* _CONSIGNES_:
a) Répondez aux questions suivantes sur le texte consacré à l'inégalité entre les sexes :
(i) Qui a traduit les récits en images ?
(ii) À quel public l'ouvrage est-il destiné ?
(iii) Jusqu'en quelle année a-t-on cru que le ventre de la femme n'était que le réceptacle du futur bébé ?
b) Prolongez le texte consacré à l'inégalité entre les sexes en reprenant après sa dernière phrase.

* _TEXTE À LIRE_:

"""

Elle les a partagés avec Soledad Bravi qui les a traduit en images avec son féroce stylo. Les éditions Rue de Sèvres nous les livrent presque pour le 8 mars, qui est, non pas la Journée de la femme, comme on le dit un peu abusivement, mais la journée internationale de lutte des femmes, pour l'égalité des droits.

Toutes deux proposent de repartir sur de bonnes bases, et pour cela remontent à la nuit des temps. l'ouvrage, conçu pour de jeunes adolescents, nous en apprend aussi à nous adultes qui pensons tout savoir.

Selon elles, la première cause à cette inégalité est liée à la procréation. On a cru jusqu'en 1875 que le ventre de la femme n'était que le réceptacle du futur bébé, engendré par le mâle, uniquement, ce qui en quelque sorte l'autorisait à se croire supérieur. De l’incapacité à comprendre ce processus étonnant, va, au fil des siècles s’élaborer une division du travail entre les deux sexes, avec la domination de l’un sur l’autre.

"""

* _EXTRAIT DE DONNÉES_:
"""

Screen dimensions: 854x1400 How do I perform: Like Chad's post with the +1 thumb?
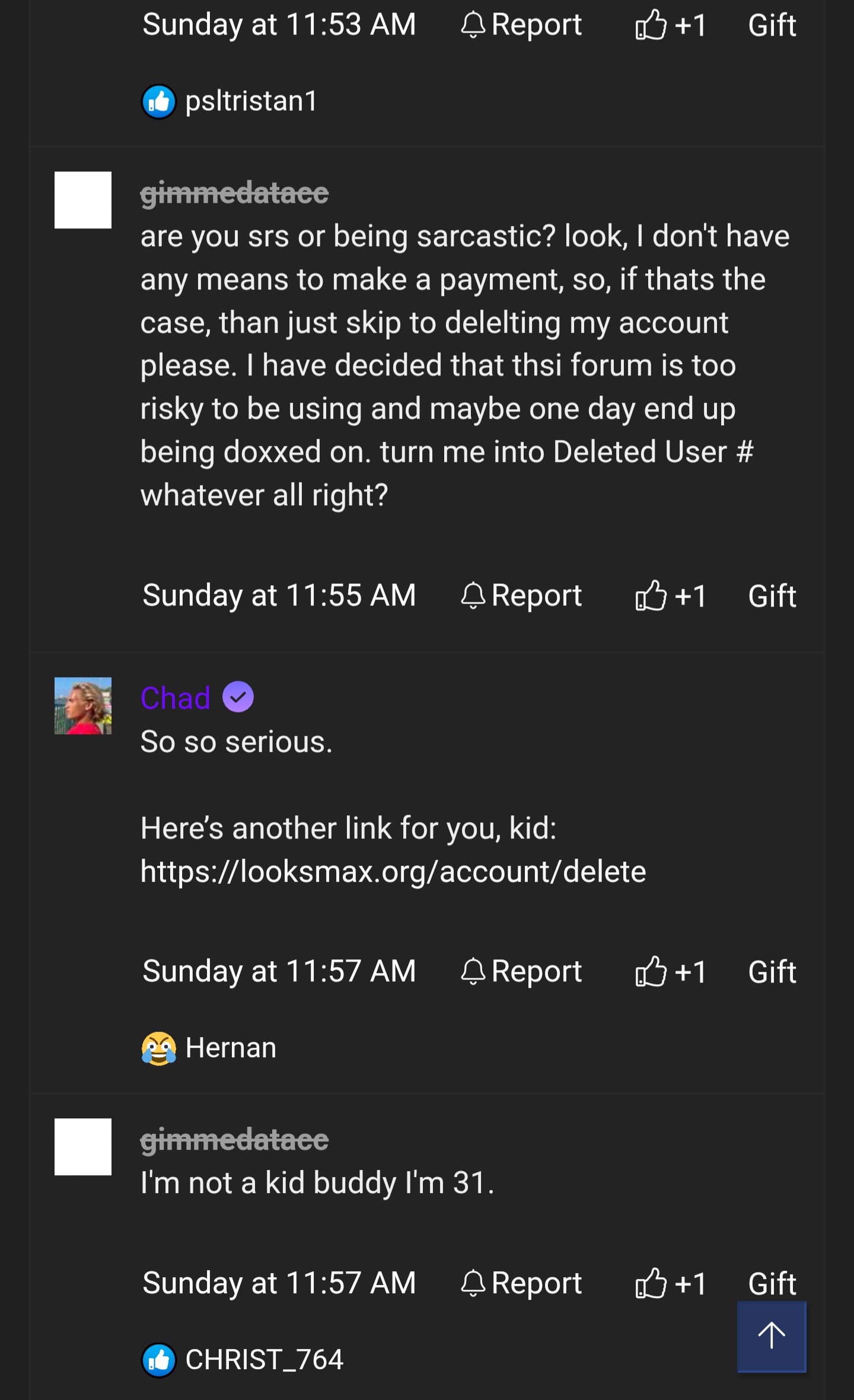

"""

* _RÉPONSES PAR CONSIGNE_:
a)
(i) Soledad Bravi.
(ii) À de jeunes adolescents.
(iii) Jusqu'en 1875.

b)
Un mauvais départ est pris lors de la préhistoire : la grossesse étant particulièrement incommode pour chasser, les femmes restent cantonnées à l’élevage des enfants, la préservation du foyer, la cueillette. Cette division des tâches va avoir un impact sur la distribution de nourriture : aux chasseurs le gras et la viande qui rendent forts, ce qui ne sera pas sans conséquences sur la taille, la musculature et la robustesse.

À partir de là, l’Antiquité ne fera qu’entériner la répartition des rôles en excluant les femmes du savoir, du pouvoir et en privilégiant les naissances masculines. Exception faite pour les Egyptiens, partisans d’une égalité relative, cette fonction d’assurer la descendance courra sur les siècles à venir, confirmée par l'Eglise (c'est-à-dire des hommes) qui n'a rien arrangé en décrétant les femmes coupables du péché originel.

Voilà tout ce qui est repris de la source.